[SUPPLIED INFORMATION]:
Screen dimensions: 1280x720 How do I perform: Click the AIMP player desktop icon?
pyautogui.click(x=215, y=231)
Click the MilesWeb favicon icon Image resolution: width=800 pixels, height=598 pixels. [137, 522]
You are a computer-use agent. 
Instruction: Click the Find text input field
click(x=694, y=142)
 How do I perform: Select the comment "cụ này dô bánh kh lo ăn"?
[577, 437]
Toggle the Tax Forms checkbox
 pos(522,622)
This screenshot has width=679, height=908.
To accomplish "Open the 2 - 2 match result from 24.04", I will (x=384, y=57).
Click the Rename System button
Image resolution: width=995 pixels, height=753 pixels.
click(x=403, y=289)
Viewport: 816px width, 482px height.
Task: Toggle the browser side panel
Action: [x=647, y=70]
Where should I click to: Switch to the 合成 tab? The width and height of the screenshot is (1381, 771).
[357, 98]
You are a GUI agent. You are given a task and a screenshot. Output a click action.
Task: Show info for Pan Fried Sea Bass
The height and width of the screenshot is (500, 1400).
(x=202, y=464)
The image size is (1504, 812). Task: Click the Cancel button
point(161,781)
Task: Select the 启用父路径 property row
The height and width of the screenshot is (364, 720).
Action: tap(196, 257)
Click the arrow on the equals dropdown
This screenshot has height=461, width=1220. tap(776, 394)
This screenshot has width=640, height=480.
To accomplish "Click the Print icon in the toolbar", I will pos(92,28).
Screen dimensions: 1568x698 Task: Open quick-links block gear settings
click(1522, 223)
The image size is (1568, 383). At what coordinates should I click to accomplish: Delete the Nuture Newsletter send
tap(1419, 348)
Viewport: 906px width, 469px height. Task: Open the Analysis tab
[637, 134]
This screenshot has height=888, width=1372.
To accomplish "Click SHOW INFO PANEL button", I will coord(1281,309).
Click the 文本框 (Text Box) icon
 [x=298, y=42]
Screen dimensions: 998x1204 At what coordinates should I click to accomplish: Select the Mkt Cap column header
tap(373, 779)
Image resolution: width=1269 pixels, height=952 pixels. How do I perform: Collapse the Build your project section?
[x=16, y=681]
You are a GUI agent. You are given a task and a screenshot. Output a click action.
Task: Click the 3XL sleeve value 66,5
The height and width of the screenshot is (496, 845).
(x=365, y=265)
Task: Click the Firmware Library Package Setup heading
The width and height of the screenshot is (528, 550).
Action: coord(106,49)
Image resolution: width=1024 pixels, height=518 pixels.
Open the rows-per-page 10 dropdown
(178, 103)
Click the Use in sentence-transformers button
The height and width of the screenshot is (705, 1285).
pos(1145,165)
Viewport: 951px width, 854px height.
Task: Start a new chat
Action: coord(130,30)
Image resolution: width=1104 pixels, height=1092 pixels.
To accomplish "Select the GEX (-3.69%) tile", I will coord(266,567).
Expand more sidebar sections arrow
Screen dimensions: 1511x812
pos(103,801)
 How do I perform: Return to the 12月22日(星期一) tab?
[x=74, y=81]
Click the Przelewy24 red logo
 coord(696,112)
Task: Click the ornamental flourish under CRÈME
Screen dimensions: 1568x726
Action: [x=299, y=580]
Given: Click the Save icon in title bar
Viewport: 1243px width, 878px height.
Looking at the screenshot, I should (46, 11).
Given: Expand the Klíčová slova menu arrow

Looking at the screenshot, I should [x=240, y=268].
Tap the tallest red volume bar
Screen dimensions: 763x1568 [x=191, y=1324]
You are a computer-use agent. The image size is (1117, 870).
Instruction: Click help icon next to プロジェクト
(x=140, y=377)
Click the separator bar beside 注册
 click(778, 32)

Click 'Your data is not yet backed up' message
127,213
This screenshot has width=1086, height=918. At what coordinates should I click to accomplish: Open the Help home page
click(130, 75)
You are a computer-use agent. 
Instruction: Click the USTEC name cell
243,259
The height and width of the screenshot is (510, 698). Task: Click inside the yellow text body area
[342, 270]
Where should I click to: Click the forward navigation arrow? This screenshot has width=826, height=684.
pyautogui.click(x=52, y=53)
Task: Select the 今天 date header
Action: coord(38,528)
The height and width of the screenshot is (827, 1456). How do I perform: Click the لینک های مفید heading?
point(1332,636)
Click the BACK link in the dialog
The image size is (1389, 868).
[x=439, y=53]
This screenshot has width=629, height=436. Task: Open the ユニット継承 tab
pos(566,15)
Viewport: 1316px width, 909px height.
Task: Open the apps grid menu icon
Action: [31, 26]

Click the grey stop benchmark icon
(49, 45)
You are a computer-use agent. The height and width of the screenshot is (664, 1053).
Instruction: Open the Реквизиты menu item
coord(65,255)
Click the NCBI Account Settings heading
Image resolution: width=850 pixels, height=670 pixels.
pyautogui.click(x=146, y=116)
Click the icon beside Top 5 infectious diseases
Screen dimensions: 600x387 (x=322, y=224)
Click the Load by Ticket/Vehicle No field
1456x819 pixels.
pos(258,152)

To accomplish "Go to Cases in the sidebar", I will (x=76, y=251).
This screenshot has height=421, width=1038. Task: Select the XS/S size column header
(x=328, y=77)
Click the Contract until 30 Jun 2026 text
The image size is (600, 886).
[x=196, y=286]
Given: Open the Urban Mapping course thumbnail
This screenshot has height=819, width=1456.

[EXERCISE OBJECTIVE]: Restate word for word the lines running from the line that holds "Click the icon" to the final line of the entries.

[FINISHED EXERCISE]:
Click the icon beside Top 5 infectious diseases
Screen dimensions: 600x387 (x=322, y=224)
Click the Load by Ticket/Vehicle No field
1456x819 pixels.
pos(258,152)

To accomplish "Go to Cases in the sidebar", I will (x=76, y=251).
This screenshot has height=421, width=1038. Task: Select the XS/S size column header
(x=328, y=77)
Click the Contract until 30 Jun 2026 text
The image size is (600, 886).
[x=196, y=286]
Given: Open the Urban Mapping course thumbnail
This screenshot has height=819, width=1456.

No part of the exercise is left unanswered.